P.D.: no me acuerdo si al negativo del primer capcitor le seguia el positvo del otro o el negativo...


----------



## Leonel (Dic 1, 2006)

lo que vos necesitas es un crossover, no?
bueno aca te paso unos links de un crossover activo!....y de 2 y 3 vias 

http://www.sound.whsites.net/project09.htm

y este es de un crossover pasivo
http://home.new.rr.com/trumpetb/audio/xoversch.html


te dejo otros que capaz te sirben
http://www.pcpaudio.com/pcpfiles/do...ivos/filtrospasivos.html#filtros_tiposfiltros


----------



## Mr.X (Dic 24, 2006)

Hola, alguien sabe como se podría regular las frecuencias en este crossover ? 

Gracias


----------



## andresssdj (Feb 7, 2008)

si, alguien sabe como regular el corte?


----------



## PATEDEFUA (May 2, 2008)

Creo que aqui tienes la respuesta:

http://home.new.rr.com/trumpetb/audio/009js.html

Saludos!


----------



## andree_127 (Ene 6, 2009)

Cheka la tabla que aparece al final

http://www.siliconchip.com.au/cms/A_30278/article.html

spro q t sirva


----------



## ruben2418 (Ene 5, 2010)

tengo un plano QSC de mas o menos de 5000W lo cambio por el plano de un crossover


----------



## mnicolau (Ene 5, 2010)

No es un trueque el foro, acá se comparte y se busca información. Qué tipo de crossover necesitás? en el foro hay pila de circuitos de ese estilo, probá usando el buscador...


----------



## Cacho (Ene 5, 2010)

ruben2418 dijo:


> tengo un plano QSC de mas o menos de 5000W lo cambio por el plano de un crossover



Tengo dos malas noticias para vos: La primera, como ya te adelantó Mnicolau, es que esto no es un mercado. Acá no canjeamos nada, lo compartimos.

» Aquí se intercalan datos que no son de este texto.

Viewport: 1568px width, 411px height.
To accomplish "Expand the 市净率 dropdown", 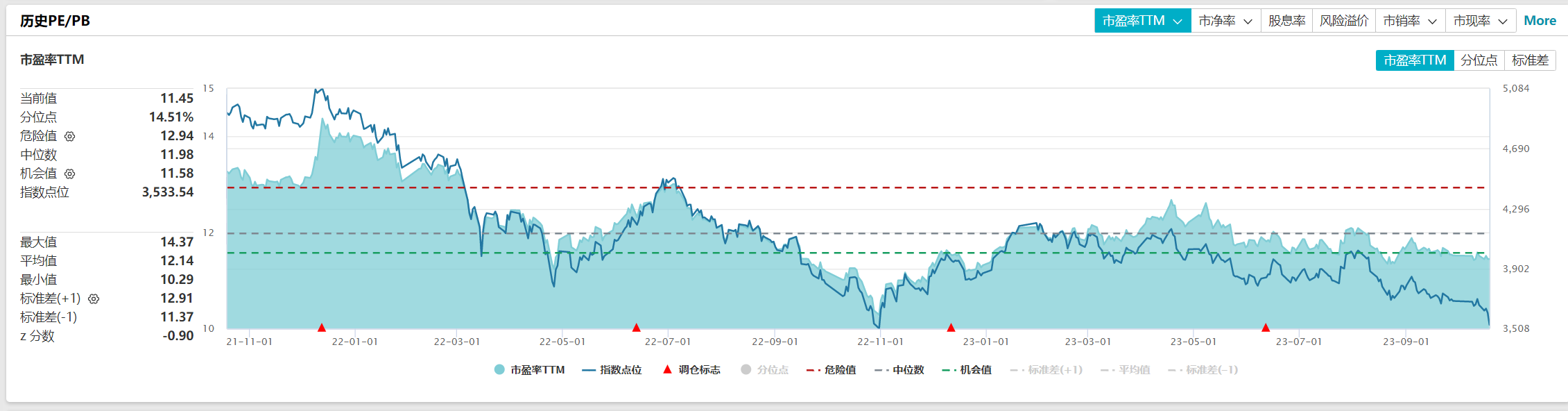I will pyautogui.click(x=1225, y=21).
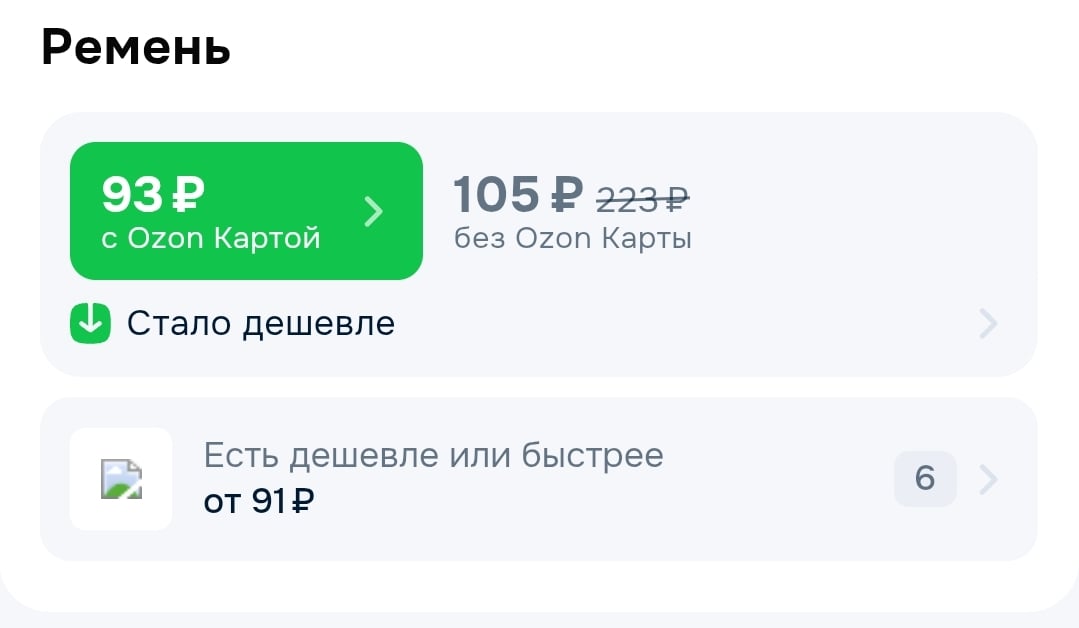Tap the '6' offers count badge

point(924,479)
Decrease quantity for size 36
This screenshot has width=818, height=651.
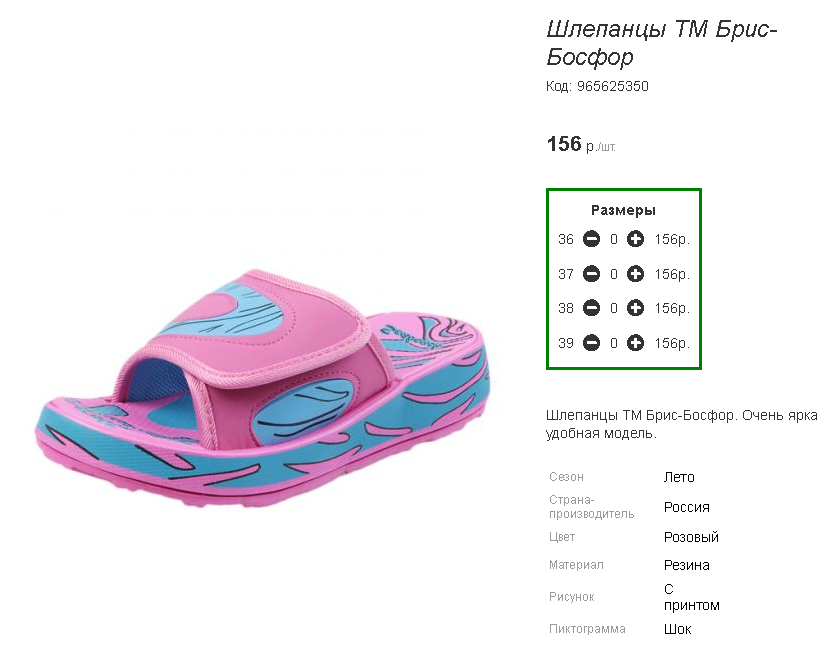tap(592, 239)
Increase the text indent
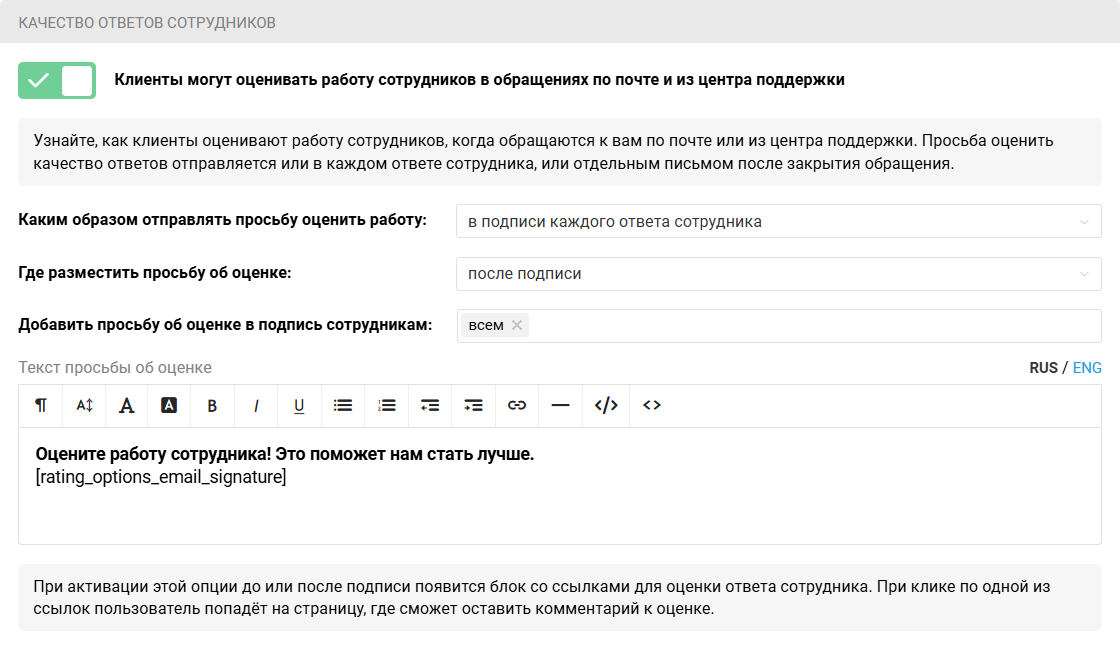This screenshot has height=649, width=1120. click(x=474, y=405)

La segunda y peor es que tu "moneda" (el esquema de QSC) no vale nada. Mirá lo que pasa si entrás a la web del fabricante...

Saludos


----------



## jose-negro (Abr 7, 2010)

quisiera saber que numero de amplificador operacional es y que voltaje hay que aplicarle y otra cosa si las salidas tienen que ir a amplificador gracias


----------



## melchor (Abr 14, 2010)

me interesa ese tipo de qsc donde puedo conseguir esos tipos de plano esta interesante


----------



## Cacho (Abr 14, 2010)

@José, los operacionales del esquema del quinto post pueden ser cualquiera que tengas. Usualmente se ponen los TL07X con entre +-6V y +-15V de alimentación.

@Melchor: Dale un click al link de mi post (es el número 11). Ahí tenés casi todos los esquemáticos de QSC y es la página oficial del fabricante.


Saludos


----------



## melchor (Abr 17, 2010)

Cacho dijo:


> @José, los operacionales del esquema del quinto post pueden ser cualquiera que tengas. Usualmente se ponen los TL07X con entre +-6V y +-15V de alimentación.
> 
> @Melchor: Dale un click al link de mi post (es el número 11). Ahí tenés casi todos los esquemáticos de QSC y es la página oficial del fabricante.
> 
> ...


 gracias dependiendo de como este el plano lo fabricare pero antes analizare el esquema luego les digo como me fue con eso gracias de nuevo


----------



## alexis y leidys (Abr 29, 2010)

ok
como el tema es de un crossover quien tiene un diagrama de uno de 3
vias pero que tengan corte de frecuencia por medio de potenciometros


----------